Seagate CEO Dave Mosley told an investment conference this week that he wants to make bigger capacity jumps on hard disk drive developments – and HAMR technology will help the company achieve this. Seagate will move from its first 20TB HAMR technology to a 24TB HDD, missing out a 2TB intermediate step, he said.

Heat-assisted magnetic recording (HAMR) pushes disk drive areal density beyond the limits of current perpendicular magnetic recording (PMR) technology. It uses a more stable, harder-to-change recording medium than PMR, making it possible to write data by heating the bit areas using a laser.

HAMR vs PMR.

The 20TB drive may cost more to make than non-HAMR 20TB drives because each head must have a laser heating diode.

Dave Mosley.

Seagate aims to spread HAMR technology widely across its disk drive range to amortise expense across a greater number of drives and so lower the per-drive cost, Mosley told the conference.

He said HAMR technology, with its higher density platters, could be used for lower capacity 12TB and 16TB drives, as a way of taking out platters and heads, while offering the same capacity, to cut costs. Mosley said: “If we can save a disk and two heads in a 16, we will look at doing that.”

Western Digital, Seagate’s arch-rival, thinks microwave assisted magnetic recording (MAMR) is a better way to push disk drive capacity levels into 20TB and beyond, partly because drive read/write heads do not require the addition of a laser heating element. However, WD acknowledges it may have to move to HAMR eventually, because the technology increases areal density more than MAMR.

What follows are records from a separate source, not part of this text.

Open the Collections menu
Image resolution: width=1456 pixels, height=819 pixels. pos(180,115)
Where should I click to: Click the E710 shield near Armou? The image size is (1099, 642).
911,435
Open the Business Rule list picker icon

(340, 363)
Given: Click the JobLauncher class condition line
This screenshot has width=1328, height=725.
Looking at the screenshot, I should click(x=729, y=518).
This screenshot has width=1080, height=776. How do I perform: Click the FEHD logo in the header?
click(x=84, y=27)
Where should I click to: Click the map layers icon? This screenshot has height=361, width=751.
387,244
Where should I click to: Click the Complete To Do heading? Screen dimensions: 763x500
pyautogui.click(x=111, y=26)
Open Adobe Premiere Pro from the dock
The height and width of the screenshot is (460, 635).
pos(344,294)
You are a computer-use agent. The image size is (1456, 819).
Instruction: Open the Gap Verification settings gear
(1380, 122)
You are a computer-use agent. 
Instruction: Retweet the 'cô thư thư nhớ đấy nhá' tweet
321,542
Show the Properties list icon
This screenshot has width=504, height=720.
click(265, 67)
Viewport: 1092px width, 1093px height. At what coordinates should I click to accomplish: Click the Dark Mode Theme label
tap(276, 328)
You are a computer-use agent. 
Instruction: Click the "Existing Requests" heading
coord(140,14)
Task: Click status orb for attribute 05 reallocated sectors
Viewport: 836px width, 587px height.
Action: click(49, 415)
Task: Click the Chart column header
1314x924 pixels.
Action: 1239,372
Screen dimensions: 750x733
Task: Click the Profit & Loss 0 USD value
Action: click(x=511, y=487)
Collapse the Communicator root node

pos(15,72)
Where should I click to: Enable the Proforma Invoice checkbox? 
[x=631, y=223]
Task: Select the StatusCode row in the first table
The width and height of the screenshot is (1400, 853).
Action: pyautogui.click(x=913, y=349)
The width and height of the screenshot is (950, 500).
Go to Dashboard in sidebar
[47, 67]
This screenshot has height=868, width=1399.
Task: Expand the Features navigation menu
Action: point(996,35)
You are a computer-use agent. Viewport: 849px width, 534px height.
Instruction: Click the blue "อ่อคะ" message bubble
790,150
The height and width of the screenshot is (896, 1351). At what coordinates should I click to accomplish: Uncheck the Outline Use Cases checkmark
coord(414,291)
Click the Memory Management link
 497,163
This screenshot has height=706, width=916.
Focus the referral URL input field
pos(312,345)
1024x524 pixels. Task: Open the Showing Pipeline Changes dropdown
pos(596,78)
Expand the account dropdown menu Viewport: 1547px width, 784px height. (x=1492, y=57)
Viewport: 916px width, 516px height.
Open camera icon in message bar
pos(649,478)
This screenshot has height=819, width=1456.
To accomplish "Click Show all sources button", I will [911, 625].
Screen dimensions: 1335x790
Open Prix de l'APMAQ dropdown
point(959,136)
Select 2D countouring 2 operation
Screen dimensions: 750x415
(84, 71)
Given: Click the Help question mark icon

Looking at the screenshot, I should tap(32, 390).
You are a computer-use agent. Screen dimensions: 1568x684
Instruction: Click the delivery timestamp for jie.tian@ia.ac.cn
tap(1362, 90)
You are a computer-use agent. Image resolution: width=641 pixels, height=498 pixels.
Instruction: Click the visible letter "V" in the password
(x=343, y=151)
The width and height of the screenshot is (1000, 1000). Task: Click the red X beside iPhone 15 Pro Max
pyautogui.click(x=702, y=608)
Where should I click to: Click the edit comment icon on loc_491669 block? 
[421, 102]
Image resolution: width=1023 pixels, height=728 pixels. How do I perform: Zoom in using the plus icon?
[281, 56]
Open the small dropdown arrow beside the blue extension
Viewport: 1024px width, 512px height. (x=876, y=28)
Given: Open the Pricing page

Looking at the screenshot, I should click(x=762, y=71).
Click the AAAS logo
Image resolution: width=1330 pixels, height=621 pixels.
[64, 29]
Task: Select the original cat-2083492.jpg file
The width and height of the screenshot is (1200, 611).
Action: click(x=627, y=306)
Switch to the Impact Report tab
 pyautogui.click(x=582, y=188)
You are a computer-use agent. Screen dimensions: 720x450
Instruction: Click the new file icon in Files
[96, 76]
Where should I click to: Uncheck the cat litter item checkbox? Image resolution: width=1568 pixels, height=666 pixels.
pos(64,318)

Mosley said: “We know MAMR really well. It’s a viable technology, but it’s, again, a small turn of the crank. What we believe is that HAMR, largely because of the media technology, the ability to store in much, much smaller grain sizes with better signal noise, with much more permanence, we believe that HAMR is the right path.”

And it’s the way to be able to make bigger jumps in capacity than the smaller increments achievable with MAMR. Think about it this way; WD says MAMR knows best while Seagate says HAMR blows are what we need.